Tibetliler 703 yılında Tarım Havzası’nın doğu ucunda Tang kuvvetlerine karşı Doğu Göktürkleriyle bir ittifak oluşturmuş ama bunları Turfan’dan çıkarmak konusunda başarısız olmuşlardır. Batı Göktürkleri de Tang ordularına karşı ama batı cephesinde harekete geçmiş ve bunları Suyab’dan püskürtmeyi başarmışlardır. Batı Göktürkleri daha sonra, Batı Türkistan’a yönetici olarak alt kavimlerinden biri olan Türgişleri atamışlardır. Türgişlerin ana vatanı Suyab’ın çevre bölgesiydi.
Tibetliler böylece Gandhara’nın Türki Şahlarıyla ittifak kurarak 705’te o sırada zaten zayıflamış bulunan Emevîleri Baktriya’dan sürmeye çalıştılar. Araplar bir süre için bölgeyi kaptırmamayı başardılar. Bununla beraber, 708 yılında Halife Velid’in (halifelik dönemi 705 – 715) döneminde Türki Şahların prensi Nazaktar Han, Emevîleri Baktriya’dan sürerek birkaç sene boyunca fanatik bir Budist egemenliği kurdu. Hatta Nava Vihara’nın İslam’ı benimsemiş olan eski başrahibinin boynunu vurdurdu.

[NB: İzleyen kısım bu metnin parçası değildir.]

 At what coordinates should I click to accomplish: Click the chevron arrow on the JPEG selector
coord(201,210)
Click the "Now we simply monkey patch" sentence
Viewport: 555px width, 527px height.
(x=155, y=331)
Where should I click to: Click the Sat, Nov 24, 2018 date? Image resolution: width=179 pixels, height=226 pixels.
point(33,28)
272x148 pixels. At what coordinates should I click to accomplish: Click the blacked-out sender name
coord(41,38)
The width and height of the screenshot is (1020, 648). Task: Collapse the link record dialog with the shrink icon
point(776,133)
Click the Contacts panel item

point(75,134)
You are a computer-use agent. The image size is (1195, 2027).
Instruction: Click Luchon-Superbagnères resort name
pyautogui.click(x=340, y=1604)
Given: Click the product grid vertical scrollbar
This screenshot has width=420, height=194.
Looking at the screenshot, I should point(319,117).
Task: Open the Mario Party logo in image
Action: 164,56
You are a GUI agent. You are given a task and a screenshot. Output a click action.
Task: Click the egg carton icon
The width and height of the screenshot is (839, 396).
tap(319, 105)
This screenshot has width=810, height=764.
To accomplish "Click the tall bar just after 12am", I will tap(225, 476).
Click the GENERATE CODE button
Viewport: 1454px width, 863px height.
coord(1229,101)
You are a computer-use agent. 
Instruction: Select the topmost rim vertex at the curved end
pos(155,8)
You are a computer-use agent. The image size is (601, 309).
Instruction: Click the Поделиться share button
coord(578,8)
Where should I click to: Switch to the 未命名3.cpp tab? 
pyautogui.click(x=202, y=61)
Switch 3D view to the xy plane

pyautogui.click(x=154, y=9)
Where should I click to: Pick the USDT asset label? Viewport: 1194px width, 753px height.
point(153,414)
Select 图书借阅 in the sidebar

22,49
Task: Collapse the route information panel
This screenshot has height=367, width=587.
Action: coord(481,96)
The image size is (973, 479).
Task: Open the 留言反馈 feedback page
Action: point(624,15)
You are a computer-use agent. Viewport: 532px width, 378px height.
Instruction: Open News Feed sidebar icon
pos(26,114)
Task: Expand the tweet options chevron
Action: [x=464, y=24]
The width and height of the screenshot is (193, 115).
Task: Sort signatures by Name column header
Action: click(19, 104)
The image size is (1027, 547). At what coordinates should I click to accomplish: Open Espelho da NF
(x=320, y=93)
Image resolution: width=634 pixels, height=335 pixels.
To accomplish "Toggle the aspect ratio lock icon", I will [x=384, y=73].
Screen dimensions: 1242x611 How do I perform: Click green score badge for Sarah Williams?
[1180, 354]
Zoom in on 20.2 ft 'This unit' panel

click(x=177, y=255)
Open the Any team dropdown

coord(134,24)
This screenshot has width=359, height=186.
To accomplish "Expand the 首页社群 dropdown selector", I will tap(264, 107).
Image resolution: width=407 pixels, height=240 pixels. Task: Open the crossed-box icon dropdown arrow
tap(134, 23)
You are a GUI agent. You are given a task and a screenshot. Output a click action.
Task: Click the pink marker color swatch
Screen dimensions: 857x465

Emevî kuvvetleri Baktriya’yı kaybetmelerine rağmen Soğd’daki Buhara’yı ellerinde tutmaya devam ettiler. Kuzeyden ilerleyen Türgişler Soğd’un geri kalanını ele geçirip daha da yayılarak Tarım Havzası’nın batısında Kaşgar’ı ve Kuça’yı da ele geçirdiler. O zaman Tibetlilerin bir diğer müttefiki olan Doğu Göktürkleri de Soğd’daki güç savaşına müdahil olarak Çungarya’dan gelip kuzeyden Türgişlere saldırdılar ve sonunda Türgişlerin ana vatanı Suyab’ı ele geçirdiler. Türgişlerin dikkati kuzey cephesine yoğunlaşmışken, fırsattan istifade eden Emevîler Buhara’dan ilerleyerek Türgiş bölgesinin en güneyindeki Semerkant’ı ele geçirdiler.
Özet
Emevî Araplarının başlangıçta Baktriya’da kurdukları hakimiyet çok güçlü değildi ve bu sebeple Soğd’a ilerlemeleri çok yavaş oldu. İstedikleri gibi saldırıda bulunacak güçleri yoktu ve herhangi bir ilerleme kaydedebilmek için Soğd’u ele geçirmeye çalışan diğer büyük güçler arasında askeri bir boşluk oluşmasını beklemeleri gerekiyordu. Kesinlikle Orta Asya’ya İslam’ı yaymak amacıyla kutsal bir savaş yürütmüyorlar, yalnızca siyasi kazanç ve toprak elde etmeye çalışan siyasi güçlerden birini teşkil ediyorlardı. Arap komutanı Kuteybe Bin Müslim 712 yılında Buhara’da Soğd’un ilk camisini yaptırdı. 771’den önce ikinci bir cami yapılmamış olması İslam’ın yayılmasının esasında ne kadar yavaş gerçekleştiğini göstermektedir.